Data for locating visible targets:
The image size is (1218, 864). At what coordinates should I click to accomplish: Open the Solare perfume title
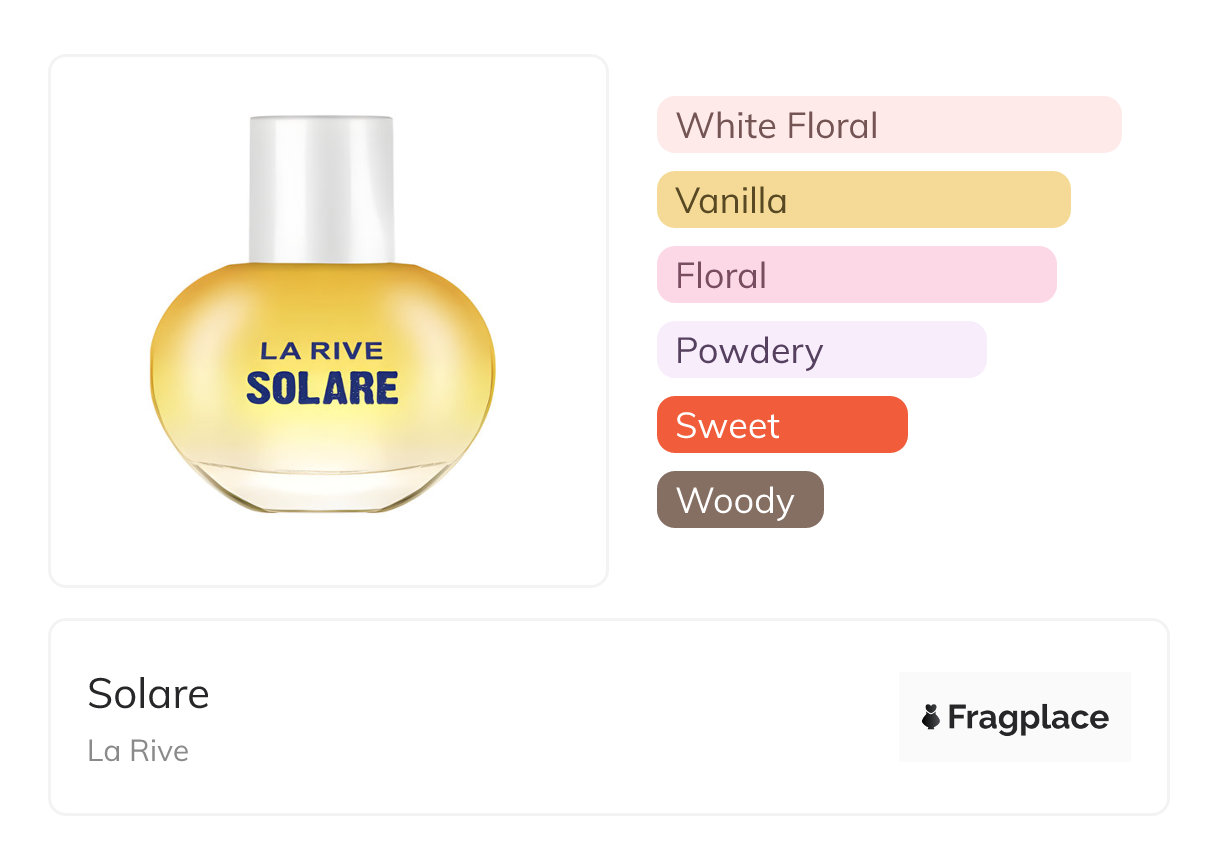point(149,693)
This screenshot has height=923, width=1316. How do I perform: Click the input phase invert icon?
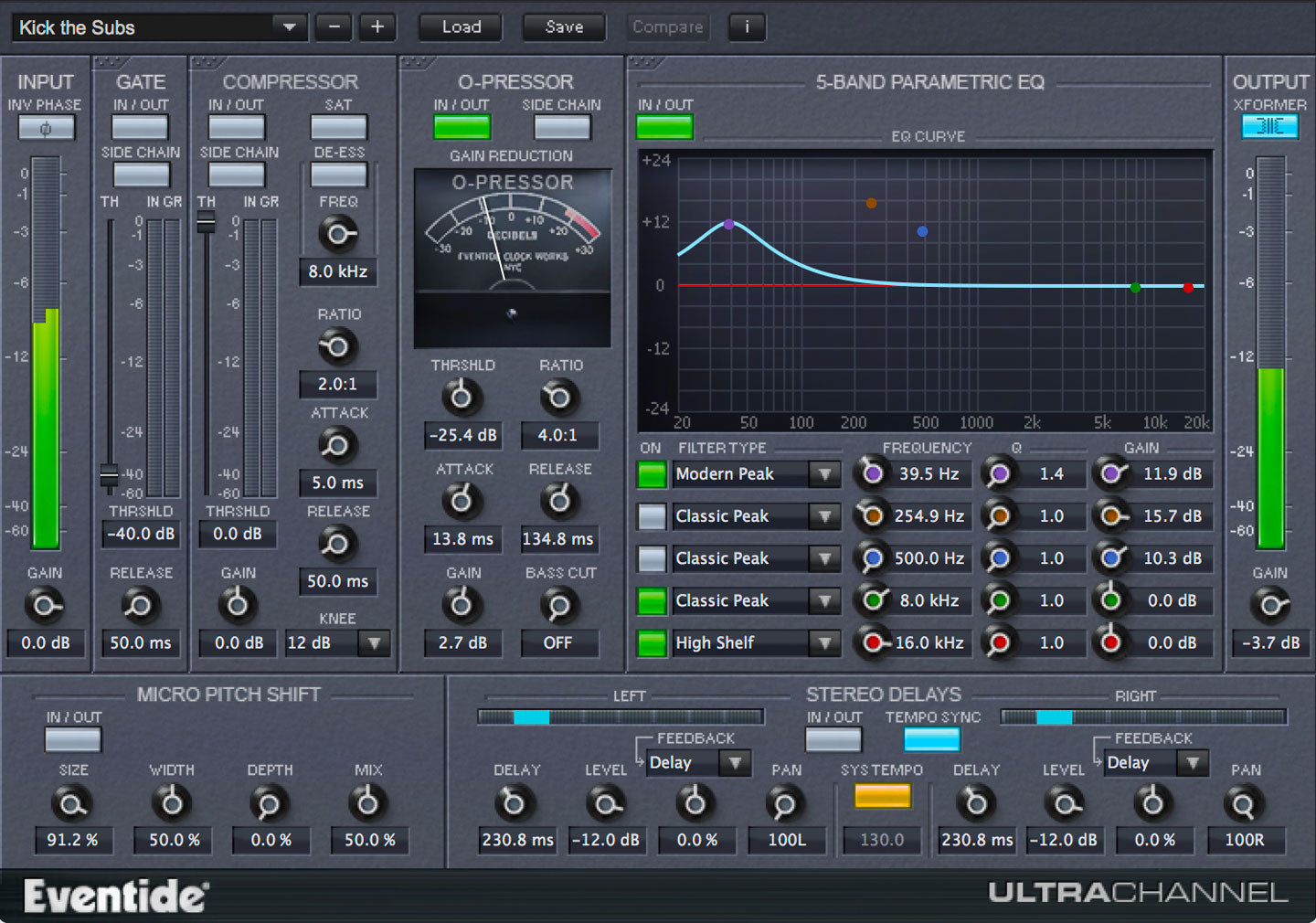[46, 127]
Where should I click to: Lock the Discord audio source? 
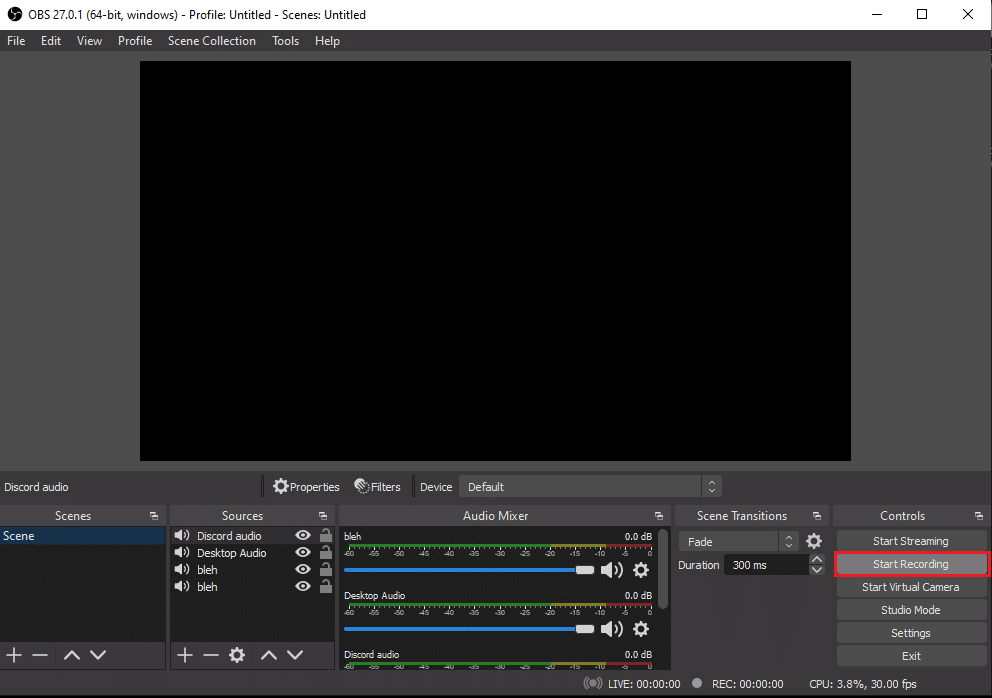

* **Task**
Copy out every line of the data above word for word, leaving the pictures out of your answer.

* **Expected answer**
The image size is (1218, 864). At what coordinates should I click to accomplish: Open the Solare perfume title
point(149,693)
This screenshot has height=923, width=1316. How do I perform: Click the input phase invert icon?
[46, 127]
Where should I click to: Lock the Discord audio source? 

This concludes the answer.